If this pans out, it means new physics…
Scientists have been searching hard for flaws in the standard model, only to be disappointed time and again- but maybe this is it?
To measure the mass of a W boson, one must first build a particle collider. The Tevatron, which ran from 1983 to 2011, was a 3.9-mile (6.3-kilometer) loop where protons crashed into antiprotons at up to about two tera-electron-volts (TeV)—some 25 times the mass of a W boson. The CDF experiment, located along the loop, sought signs of W bosons in these collisions from 2002 until the Tevatron shut down.

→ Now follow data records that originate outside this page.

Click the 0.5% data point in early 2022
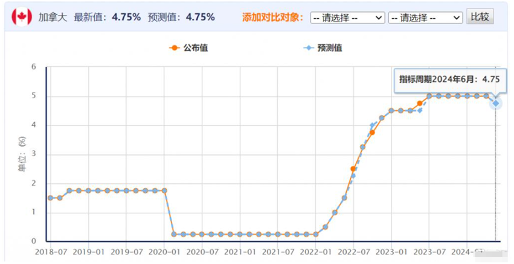The image size is (514, 264). pyautogui.click(x=325, y=227)
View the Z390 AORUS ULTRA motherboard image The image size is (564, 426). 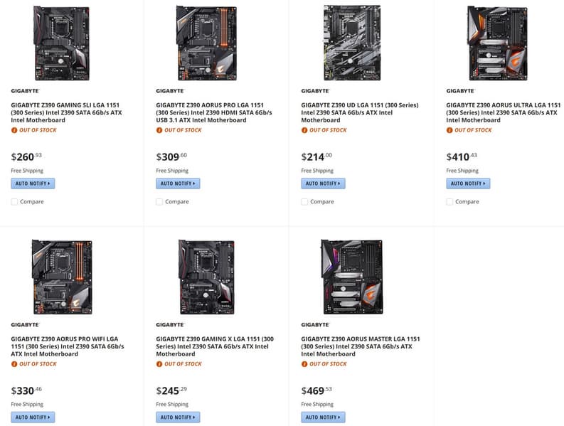click(x=496, y=43)
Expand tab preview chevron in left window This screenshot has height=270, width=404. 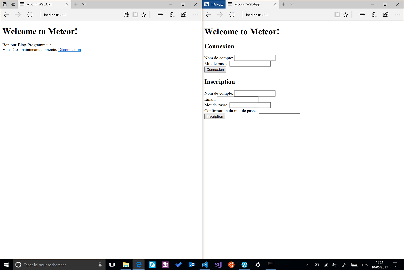click(84, 4)
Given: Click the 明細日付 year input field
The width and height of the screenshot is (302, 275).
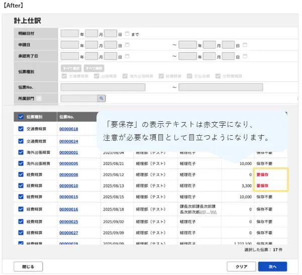Looking at the screenshot, I should tap(69, 34).
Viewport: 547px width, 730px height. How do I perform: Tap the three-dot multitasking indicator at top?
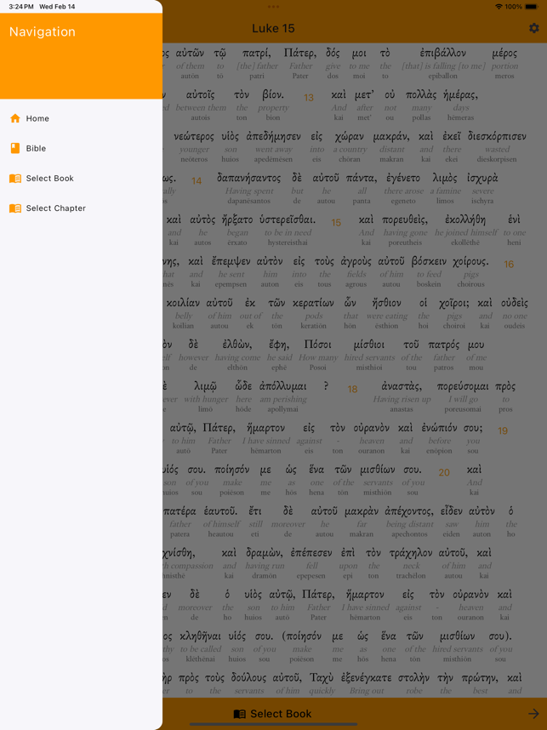click(273, 7)
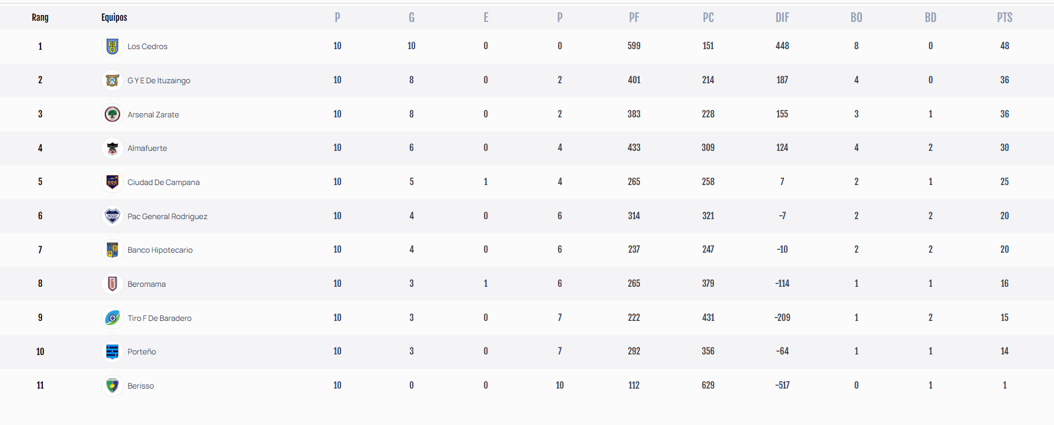1054x425 pixels.
Task: Click the Pac General Rodriguez crest
Action: pyautogui.click(x=112, y=216)

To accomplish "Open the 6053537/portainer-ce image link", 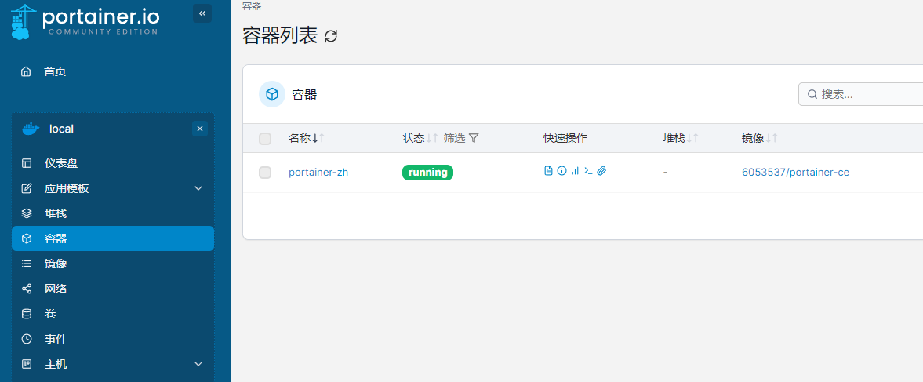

But one cannot simply observe a W boson; it decays into other particles far too quickly to register in any detector. Instead physicists must infer its presence and properties by studying those decay products—chiefly electrons and muons. Counting carefully, the CDF team found about four million events in the experiment’s data attributable to a W boson decay. By measuring the energy deposited in the CDF detector by those events’ electrons and muons, the physicists worked backward to figure out how much energy—or mass—the W boson originally had.
This work took a decade because of the numerous uncertainties in the data, Kotwal says. To reach its unprecedented level of precision—twice as precise as the previous best single experiment measurement of the W boson mass, which was made by the ATLAS collaboration——the CDF team quadrupled their dataset and also used new techniques. These included modeling proton and antiproton collisions and conducting a new, more thorough examination of the decommissioned detector’s operational quirks—even using old cosmic-ray data to map its layout down to the micron.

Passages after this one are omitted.